The economic crisis has hit salaried staff, young people and the unemployed particularly hard. Families have had to sell scarce belongings and crime has risen, the presentation said.
Since the protests began the government has been spending even more money on largely imported, subsidised products including bread and fuel. But it has all but run out of the foreign currency it needs to pay for them, causing widespread shortages.
Debts
Sudan already has foreign debts of more than $50 billion, and has been struggling to attract new external financing. By the end of 2018, inflation was running at more than 70 percent. It then dipped to 43 percent, according to official figures, though one US-based economist put it at nearly double that.
Authorities will likely continue to expand the money supply, exacerbating inflation, bankers and economists say.
It was a short-lived attempt to increase the price of bread to ease a shortage that sparked the current unrest. Raising the price of diesel for industry but not other consumers will cause yet more problems, warned Abbas Ali Elsayed, Secretary General of the Sudanese Chambers of Industry.
“This will lead to lots of corruption. People will start selling to factories on the black market. It will affect the competitiveness of factories,” he said.
Higher diesel prices will spread rapidly through the economy as the cost of running farm machinery, transport and industry surges, analysts say. They also risk crushing Sudan’s struggling manufacturers.
Factory owner Gasim had been investing to add chocolate bars and potato chips to the foodstuffs already produced in one of his plants. Diesel shortages, power failures and falling demand from consumers who can’t afford his products mean he has slashed output and shed workers instead.
Late last month, his suppliers told him the government had increased the diesel price for industry to 222 Sudanese pounds per imperial gallon from 28 pounds.
“We will have to close the factory completely if the price doesn’t go back down,” he said.
The 240 people he employs at the factory and a nearby cardboard packaging plant, and more than 100 seasonal staff, could be out of work.

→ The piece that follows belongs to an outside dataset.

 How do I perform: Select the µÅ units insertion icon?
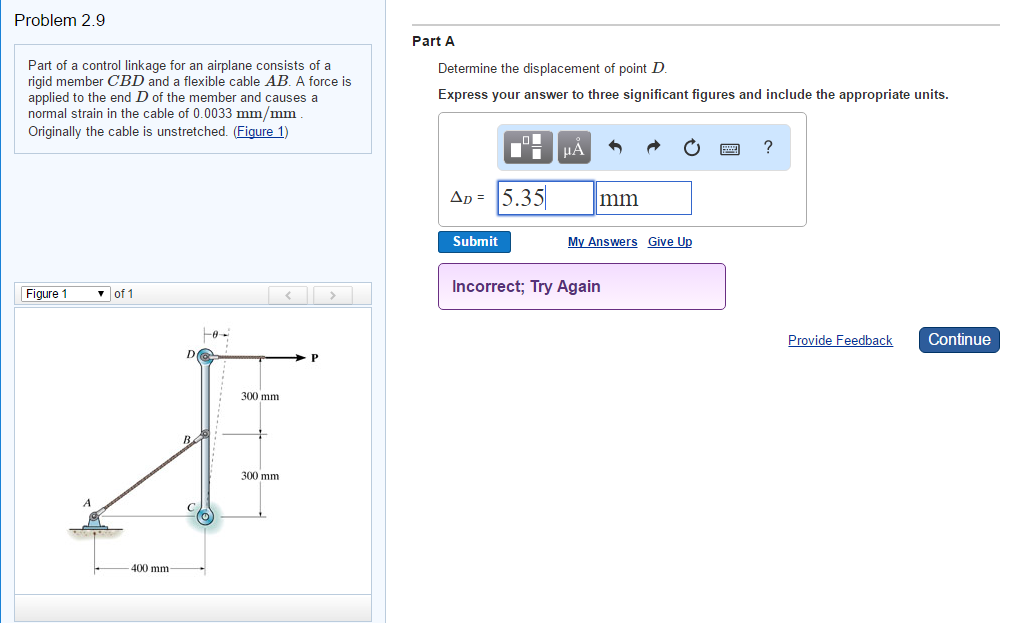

Some older Sudanese remember different times before Bashir came to power in a coup in 1989.
Sudan’s major cities had 65 cinemas, many privately run, before Islamist governments under Bashir with a “hostile” attitude to the arts shut them all down, says film director Suleiman Ahmed Ibrahim.

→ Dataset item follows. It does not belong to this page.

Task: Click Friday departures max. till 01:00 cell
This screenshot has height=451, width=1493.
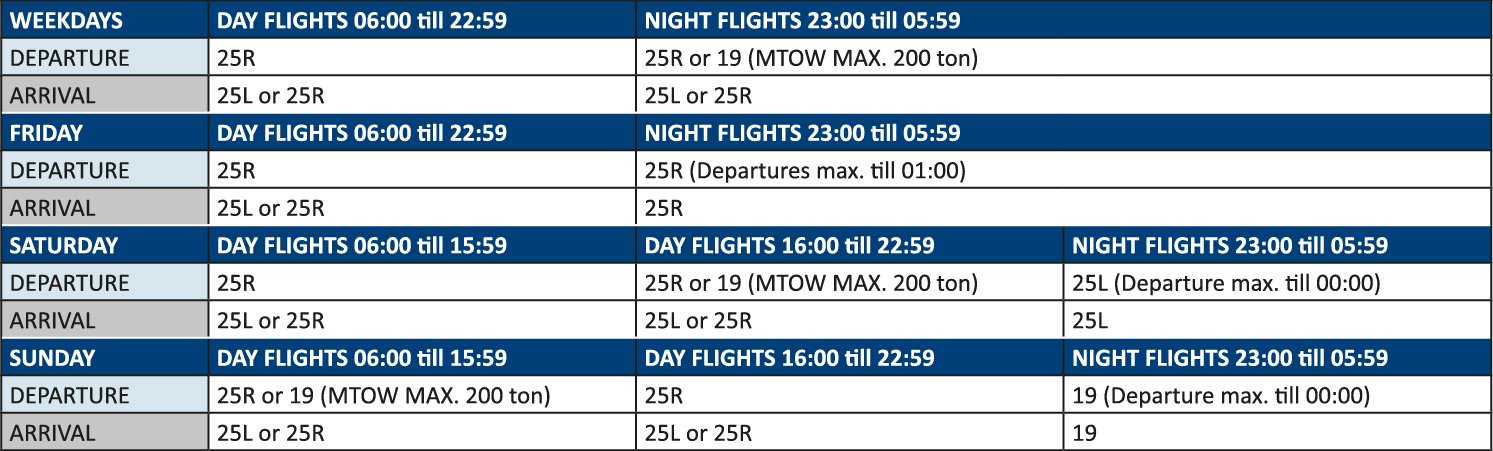Action: 1064,171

“This is a part of modern life that young people in Sudan have lost, and could be one of the reasons they complain about the political system,” he said.
At universities, quality has fallen and many academics have gone overseas, while an emphasis on Islamic education has led to “the neglect of mathematics, science and arts,” said Ali Mohamed Othman, a 69-year-old professor at the Sudan University of Science and Technology.
University staff, like other members of the middle class, used to be able to get by on part of their salary. Now it only lasts a few days every month.